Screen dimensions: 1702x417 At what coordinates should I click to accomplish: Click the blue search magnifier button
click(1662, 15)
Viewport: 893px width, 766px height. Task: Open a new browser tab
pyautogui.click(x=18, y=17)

---

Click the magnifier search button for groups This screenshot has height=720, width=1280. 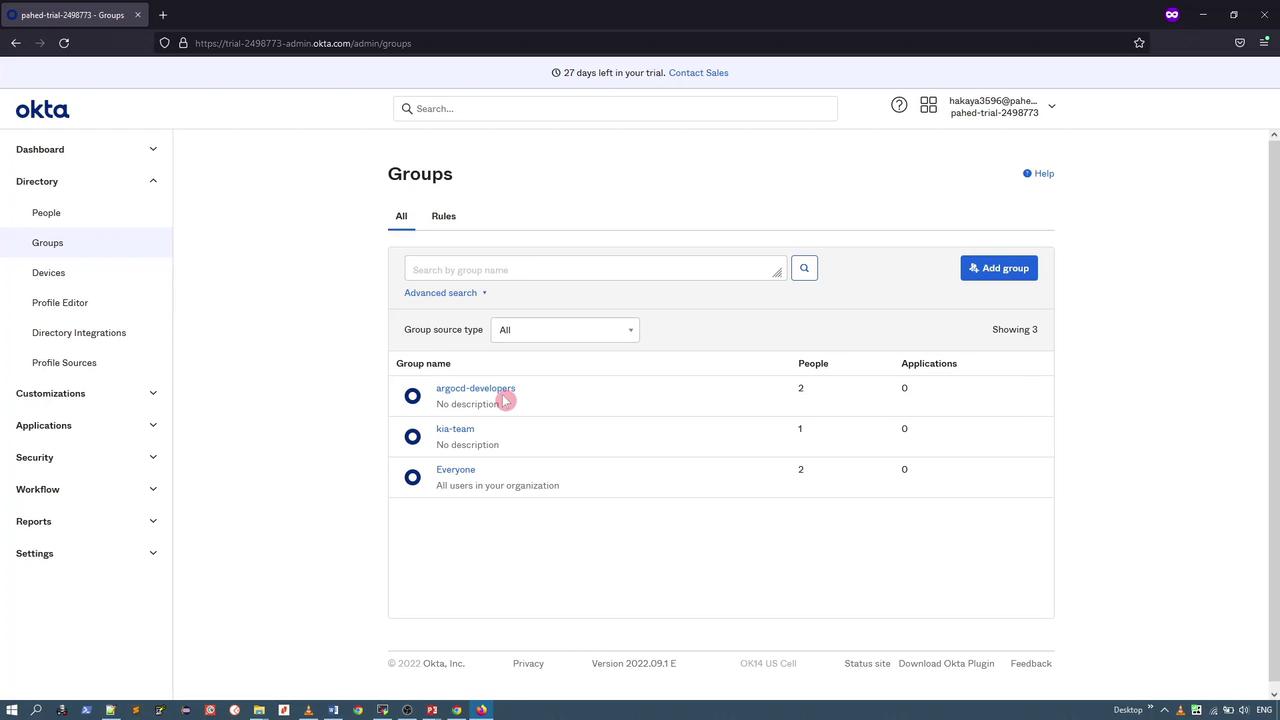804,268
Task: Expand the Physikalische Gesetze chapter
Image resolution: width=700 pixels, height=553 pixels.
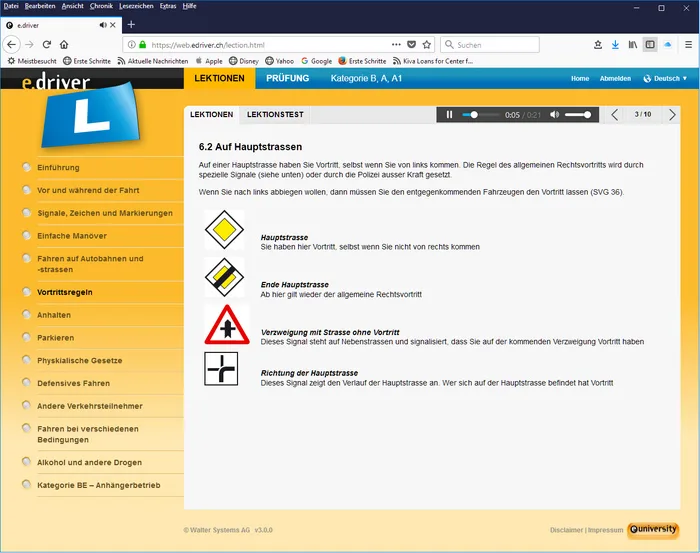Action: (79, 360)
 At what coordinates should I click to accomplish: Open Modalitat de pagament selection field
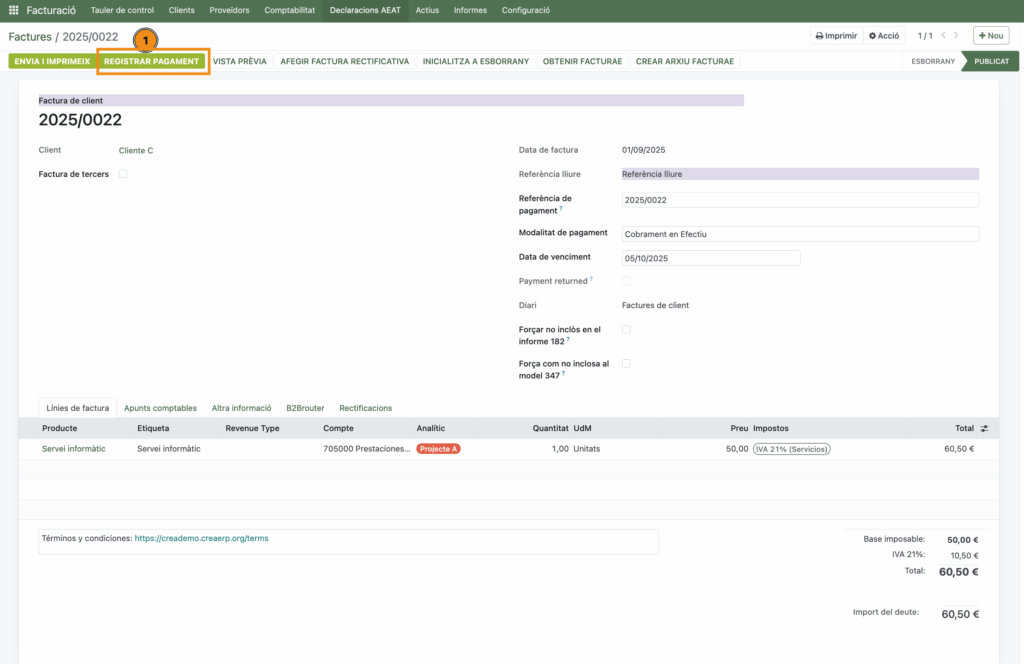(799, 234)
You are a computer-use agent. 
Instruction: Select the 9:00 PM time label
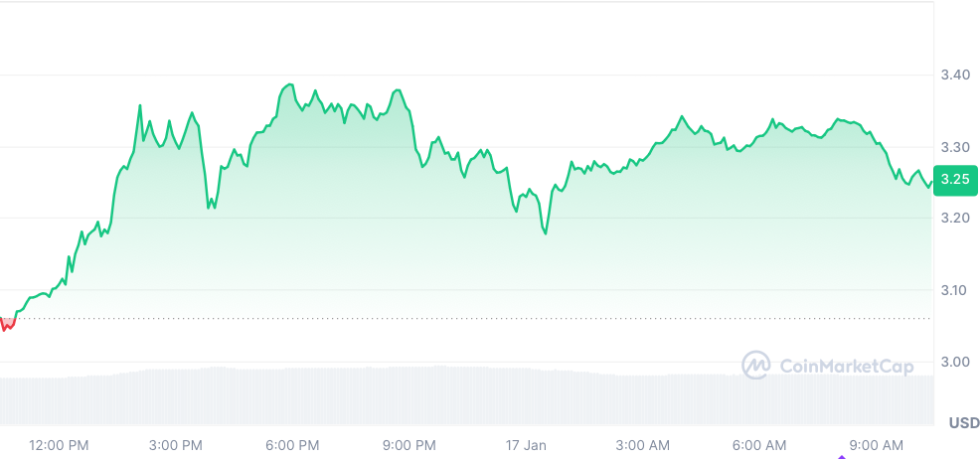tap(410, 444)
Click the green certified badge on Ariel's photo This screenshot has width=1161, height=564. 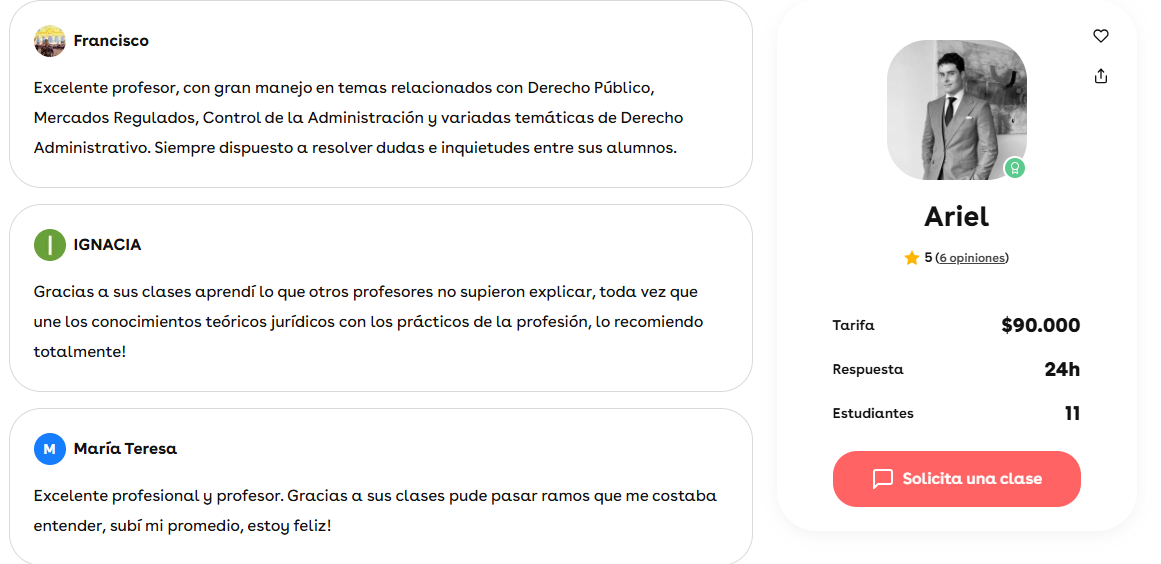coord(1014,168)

» **What is expected**
Each line above starting at the one holding "Task: Expand the" and ending at the one holding "You are a computer-use agent." should be set down exactly as it stands, both ends included, with no pictures.

» **Written solution**
Task: Expand the Physikalische Gesetze chapter
Image resolution: width=700 pixels, height=553 pixels.
Action: (79, 360)
 At what coordinates should I click to accomplish: Open Modalitat de pagament selection field
(799, 234)
You are a computer-use agent. 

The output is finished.